WHAT THE EXERCISE ASKS:
Transcribe the listing below exactly, from its first line through the line with "571x401 pixels.". Omit the pictures.

DATA:
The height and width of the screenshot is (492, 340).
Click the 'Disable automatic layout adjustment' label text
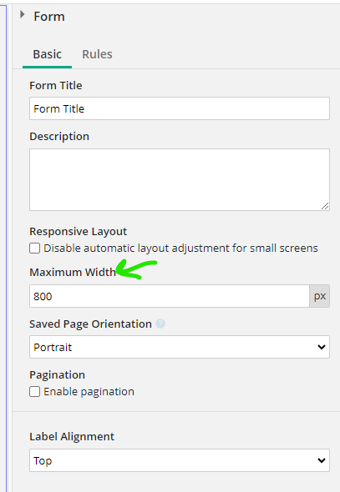pyautogui.click(x=180, y=249)
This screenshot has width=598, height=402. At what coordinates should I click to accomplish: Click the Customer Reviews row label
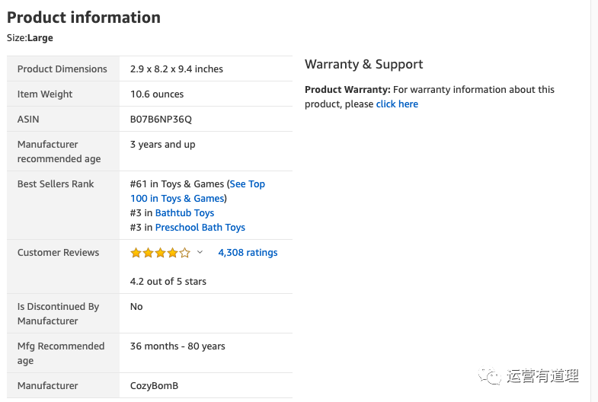pyautogui.click(x=58, y=253)
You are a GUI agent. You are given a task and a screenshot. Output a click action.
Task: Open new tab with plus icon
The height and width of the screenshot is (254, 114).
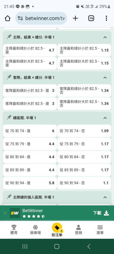point(75,18)
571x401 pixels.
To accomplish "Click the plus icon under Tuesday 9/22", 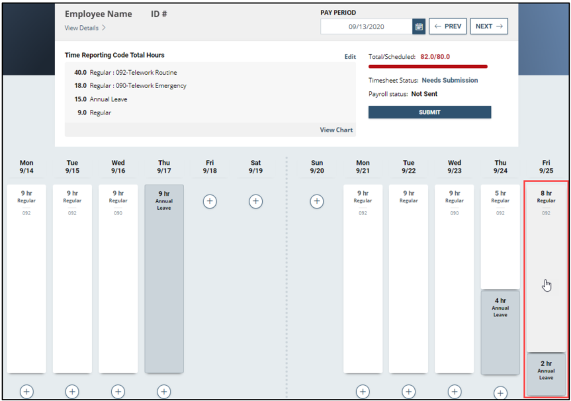I will 408,391.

PROBLEM SOLUTION:
The height and width of the screenshot is (492, 340).
Click the 'Disable automatic layout adjustment' label text
pyautogui.click(x=180, y=249)
This screenshot has width=598, height=402. At what coordinates should I click to accomplish: Click the Customer Reviews row label
pyautogui.click(x=58, y=253)
You are a GUI agent. You are given a task and a screenshot. Output a click action.
Task: Open new tab with plus icon
The height and width of the screenshot is (254, 114).
point(75,18)
571x401 pixels.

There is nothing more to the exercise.